Later, Miguel Sanches de Baêna, in Raul Brandão's Memórias, referred to Alpoim's:

"...furor against the monarchist institutions and against the King did not appear to have limits."

Rocha Martins, in D. Carlos, mentioned a story about Alpoim, who upon entering the typography offices at the newspaper O Dia, where he was director, made his way to the typographer Teixeira Severino and asked him: "Do you think that D. Carlos show be killed?" He then recounted how Alpoim had begun to whistle.

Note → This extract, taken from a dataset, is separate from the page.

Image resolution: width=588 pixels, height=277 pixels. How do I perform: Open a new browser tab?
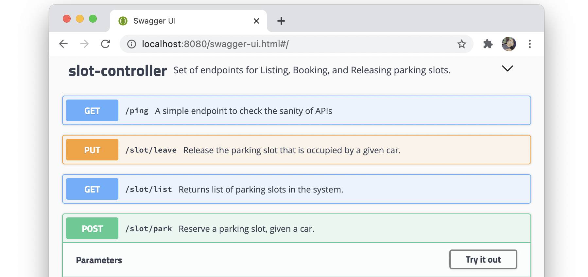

During an interview in the Parisian daily Le Temps (in November 1907) he indicated his confidence in the prime minister João Franco; he eulogized his intelligence and unique character even at a time when the Prime Minister had created enemies in the monarchist movement by establishing an administrative dictatorship. The republicans knew how to seize on Alpoim's passions, his desire for power and of those who gravitated in Alpoim's circle; by May 1907 José Maria de Alpoim had become an enemy of the monarchist movement, was ready to install a republic and had convinced even his monarchist friend the Francisco Correia de Herédia, 1st Viscount of Ribeira Brava to join him in the plot. Accompanied by the Viscount of Ribeira Brava, he held meetings with Afonso Costa, then leader of the Partido Republicano (English: Republican Party). By June, he had met with João Chagas and, later, at his home he hosted a small group of disenchanted politicians and dissidents that included Rui Ramos, the republicans Afonso Costa and Alexandre Braga, a couple of military officers, the Viscount of Ribeira Brava and physician Egas Moniz (who would eventually win the Nobel Prize), as well as a few Regenerator politicians.

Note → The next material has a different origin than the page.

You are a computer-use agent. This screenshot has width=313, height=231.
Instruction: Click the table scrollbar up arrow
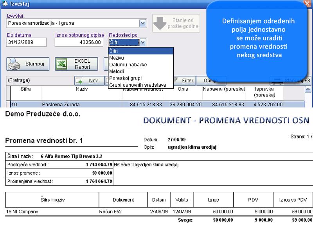click(307, 89)
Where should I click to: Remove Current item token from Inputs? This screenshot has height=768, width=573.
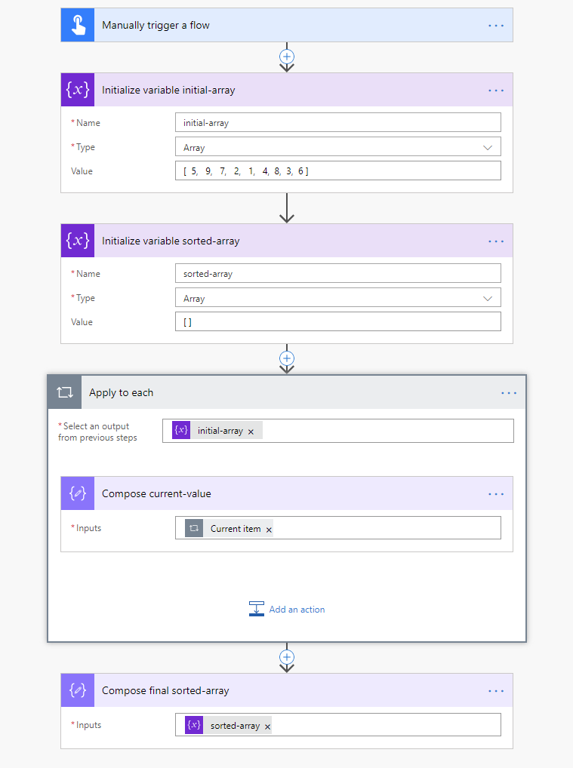[x=269, y=530]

Later, Raul Brandão, affirmed that José de Alpoim had provided the bombs, arms and money to republican conspirators (something that Alpoim would later admit publicly). João Chagas, who would become Prime Minister during the First Republic, noted:

"Alpoim was who provided the arms for the revolution....we had men, they gave us arms and a good many contos de réis."

During the attempted Municipal Library Elevator Coup on January 28, 1908, he took refuge at the home of the Regenerator politician António Teixeira de Sousa, before escaping into exile in Salamanca.

===After the Republic===
When the First Portuguese Republic was declared in 1910, he returned to Portugal, dissolved Progressive Dissidence, and joined the new regime. Alpoim moved from a position as the Attorney-General of the Crown to adjunct to the Attorney-General of the Republic, but was initially ostracized politically. He considered himself a professional revolutionary, at one time declaring "I want and desire power, for power's sake", but he ended his political life as the Republican government representative on the board of Companhia do Niassa. At this point, he was removed from the establishment and politics, although his friends would later note that politics was the only thing that really interested him.

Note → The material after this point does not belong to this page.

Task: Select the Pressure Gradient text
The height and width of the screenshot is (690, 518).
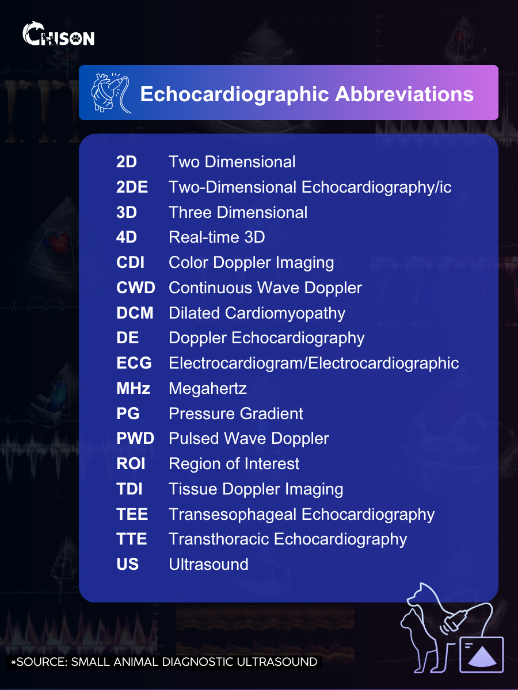Action: (236, 414)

In addition to his fluent oratory and spontaneity, he was a brilliant journalist for his time (his O Primeiro de Janeiro is notable); he was one of the founders of the Correio Português, he directed O Dia and collaborated on the Correio da Noite, Novidades, O Repórter and other newspapers.

==Later life==
He married D. Maria do Carmo de Tovar Pereira Coutinho de Vilhena e Menezes, and raised two sons (Bernardo de Alpoim and Egas de Alpoim) who were notable officers in the Navy.

At a time when he was becoming a vocal critic of the participation of Portugal in World War I, he died in Lisbon on December 15, 1916. The public garden in Mesão Frio, along an avenue that bears his name (Avenida Conselheiro José Maria Alpoim) and in front of the municipal grounds, a bust of José Maria de Alpoim was erected in 1923.